Одним словом, три дня я над ним прыгал и скакал. И когда я вывел его из тяжелого состояния, он стал транспортабелен, я перевел его туда — в ЦРБ. А когда я через месяц сам вернулся в ЦРБ — с этого рыбзавода, он оказался в моей палате. Я потом занимался его второй ногой. Оформлял его на протезирование. И вот этот Коля Механтьев — три года я там еще проработал, — он три года ко мне приезжал на все праздники, спасибо говорил...
И спустя какое-то время я прочитал у Булгакова «Полотенце с петухом». Там ситуация — один в один. Только там девушка была, а здесь Коля Механтьев. Это впопад вообще, один в один. Вот по переживанию, по всему ужасу молодого врача. Потом там тоже ситуация ампутации... Ничего не меняется.
Философская история
Это для меня философская такая история... Дежурим. Ночь-полночь. А поскольку районная больница, дежурит один хирург и анестезиолог. По «скорой» звонок — везут ножевую. Только говорят, Андрей Георгич, там что-то, в общем, нехорошее. Вы выйдите на улицу, к машине. Ну, ладно. Вышел. Курю. Подъезжает «скорая». «Где клиент?» — «Там». В машину заглядываю — лежит мужик там под бушлатом каким-то, мордой вниз. Я говорю: «А чего в таком интересном положении транспортируем?» А мне говорят: «А вы бушлат снимите». Я, значит, снимаю бушлат — у него весь кишечник на спине. Ни хрена себе!

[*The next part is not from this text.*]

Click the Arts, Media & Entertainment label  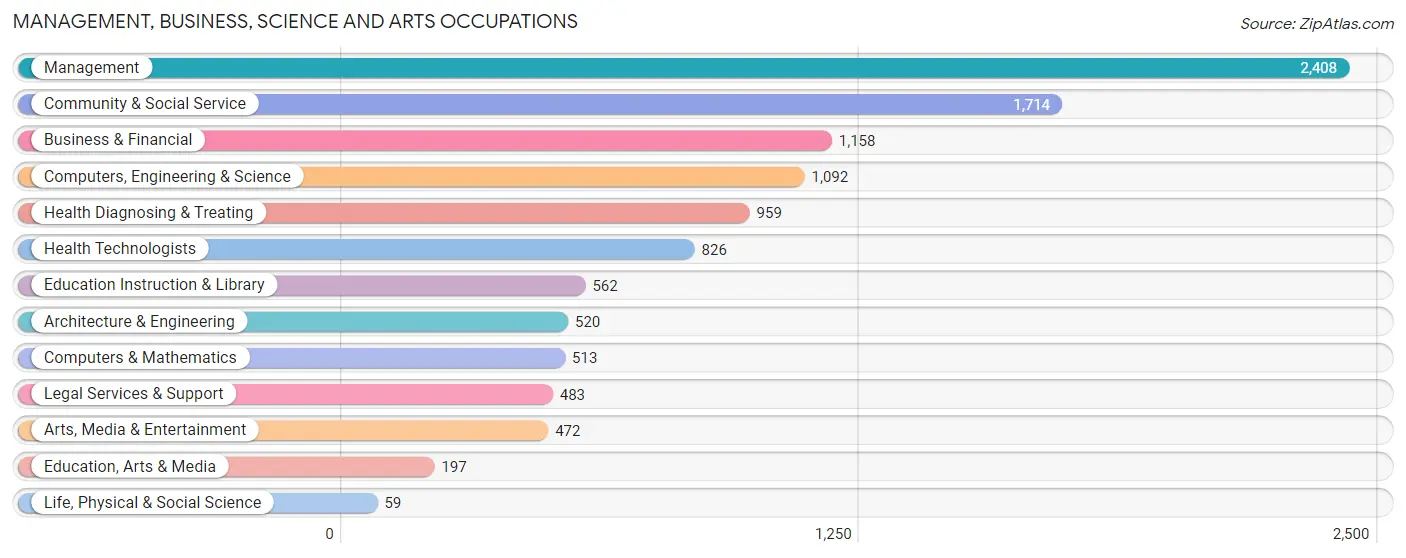click(145, 430)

Значит, ситуация в чем? Как бы сразу обрисовываю. Ну, то, что успел разведать. Называется «сбор анамнеза». В общем, мужик. Хороший мужик, тихий пьяница. Добрый очень и милый. Имеет жену, которая, потом как выяснилось на следующий день, наша анестезистка. И двух дочек. Младшая, значит, дочка (достаточно рослая, не в папу, а как бы в маму) пятнадцати лет — вот она, собственно, все и произвела. То есть они его били, все эти бабы, — по очереди. А он пил. Он был очень тихий и смирный мужичок, но избиваемый регулярно домаш ними женщинами. В строгости его держали. И, в общем, в этот день он пришел пьяненький. А дочка взяла тесак кухонный вот с таким лезвием и пиканула его в спину. Вот. Разрез достаточно широкий... И через этот разрез вывалились кишки на спину, то есть через поясницу.

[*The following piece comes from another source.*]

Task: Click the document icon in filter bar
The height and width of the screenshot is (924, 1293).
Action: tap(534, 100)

Ну, мы его сразу в операционную. А там такой еще смешной нюанс. Значит, в таких больницах мужики не идут в санитары. Ну, копеечные оклады. В основном женщины. А операционная на втором этаже. Лифтов нет — двухэтажный домик. И по лестнице на носилках клиентов на операцию и после операции, если нужно в реанимацию, которая на первом этаже, носят хирург и анестезиолог. Развлекуха.

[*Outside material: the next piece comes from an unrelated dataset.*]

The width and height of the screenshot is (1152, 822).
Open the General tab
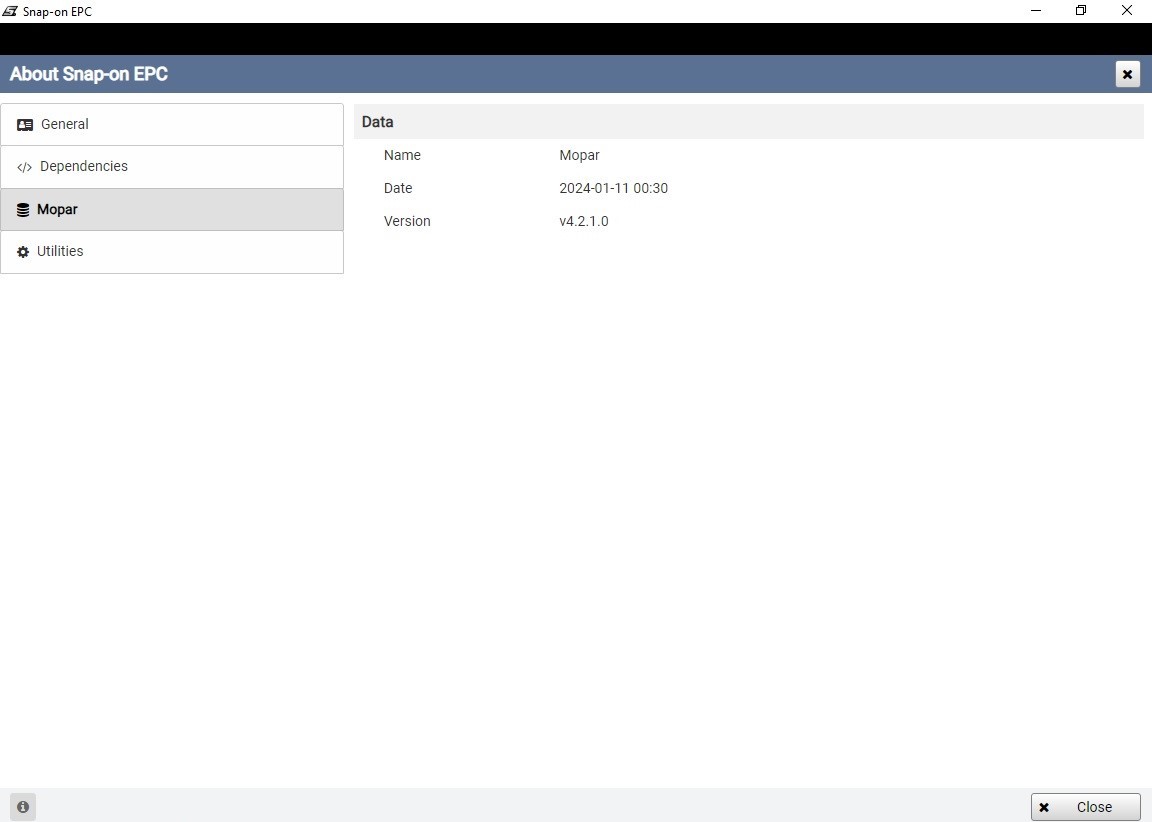[x=172, y=124]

То есть поработал — поноси. Очень хорошо. Вот мы, значит, с анестезиологом — ну, там еще водила со «скорой» помогал — подняли его в операционную. Анестезиолог, классный мужик, Сергей Михалыч. Опытный очень дядька, умница. Чего делать? Кишки на спине. Практически весь тонкий кишечник. И там дырок восемь. Из них дерьмо течет. Все это в грязи. Ну, там она ударила — у него кишки выпали — и все. Но там другая проблема — там широкий мышечный слой на пояснице, очень массивный. И кишки в этой ране ущемились. И они уже начинают синеть. Время какое экспозиции, с момента травмы — неизвестно. Но я вижу, что время уходит. Он просто омертвеет — кишечник. Весь кишечник можно, конечно, теоретически убрать, но практически — это отстой. Я говорю: «Михалыч, надо чего-то делать». Мы его кладем на живот на операционный стол. Я говорю: «Надо чего-то быстро делать, чтобы кишки вправить».
А для того чтобы мне их вправить, надо релаксацию мышцам создать, то есть ввести препарат, который мышцы расслабляет. Но при этом остановится дыхание, значит, надо его заинтубировать — трубку ему поставить в трахею. А он мордой вниз. Попробуй ему эту трубку засунь. В общем, я говорю, Михалыч, делай чего хочешь, колдуй как хочешь, трубу суй, я пока дырки зашиваю.